▶ _Extract to read_
The experiment has three steps:

Design the spec — published separately at ogirardot.github.io/mic
Implement a writer — a Python prototype at github.com/ogirardot/mic
Ask Claude to reverse-engineer the output with zero context

The format is pretty simple and the base structure layout looks like :

High level description of the MIC file format

I packed two of my own photos into a .mic file:

shell

➜  mic git:(main) ✗ python mic.py pack mountains.mic IMG_20260208_145001.jpg PXL_20260228_111319728.MP.jpg 
Wrote mountains.mic (2 images, 730248 bytes)

Then I handed the resulting binary to Claude with the simplest possible prompt:

Here's a strange file, can you reverse-engineer it to tell me what is it about and if there are any data inside?

No spec. No hints. No context. I launched Claude Code with CLAUDE_CODE_SIMPLE=1 to ensure a completely blank slate, and fed the same prompt to three different models: Haiku 4.5, Sonnet 4.6, and Opus 4.6.

The Results

My expectation was that this first prompt would be a long shot. I was wrong.

▶ _Given information_
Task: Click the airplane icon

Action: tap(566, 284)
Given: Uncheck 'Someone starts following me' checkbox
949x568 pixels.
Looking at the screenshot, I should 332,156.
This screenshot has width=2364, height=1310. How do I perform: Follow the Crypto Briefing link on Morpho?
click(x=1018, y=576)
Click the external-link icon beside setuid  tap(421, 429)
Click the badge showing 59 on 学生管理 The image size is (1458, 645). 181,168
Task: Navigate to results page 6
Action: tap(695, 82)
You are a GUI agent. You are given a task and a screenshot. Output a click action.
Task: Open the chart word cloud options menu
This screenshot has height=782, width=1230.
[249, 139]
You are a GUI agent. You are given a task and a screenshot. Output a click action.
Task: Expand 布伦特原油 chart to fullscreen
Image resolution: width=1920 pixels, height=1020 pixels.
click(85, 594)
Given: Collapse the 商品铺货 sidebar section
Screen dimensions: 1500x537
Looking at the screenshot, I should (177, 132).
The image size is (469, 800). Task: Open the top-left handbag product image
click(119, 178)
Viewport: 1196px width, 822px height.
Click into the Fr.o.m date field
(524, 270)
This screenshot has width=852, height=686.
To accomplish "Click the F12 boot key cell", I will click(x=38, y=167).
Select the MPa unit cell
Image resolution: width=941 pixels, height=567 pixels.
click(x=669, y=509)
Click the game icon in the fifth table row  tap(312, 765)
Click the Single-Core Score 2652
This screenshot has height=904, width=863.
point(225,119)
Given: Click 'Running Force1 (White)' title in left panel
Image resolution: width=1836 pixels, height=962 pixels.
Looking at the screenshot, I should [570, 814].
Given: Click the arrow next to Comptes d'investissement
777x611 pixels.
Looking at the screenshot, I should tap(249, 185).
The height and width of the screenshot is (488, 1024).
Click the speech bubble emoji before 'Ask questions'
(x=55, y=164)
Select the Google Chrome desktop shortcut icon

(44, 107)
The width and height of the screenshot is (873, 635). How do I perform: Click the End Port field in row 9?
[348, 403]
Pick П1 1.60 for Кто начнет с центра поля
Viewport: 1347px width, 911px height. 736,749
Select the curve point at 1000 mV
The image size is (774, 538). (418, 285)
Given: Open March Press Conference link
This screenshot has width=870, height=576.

▶ _Required tasks_
• A. What size does the MIC experiment extract report for the packed mountains.mic file?
• B. List every model that, according to the MIC experiment extract, received the same prompt.

▶ _Responses per task_
• A. 730248 bytes

• B. Haiku 4.5, Sonnet 4.6, Opus 4.6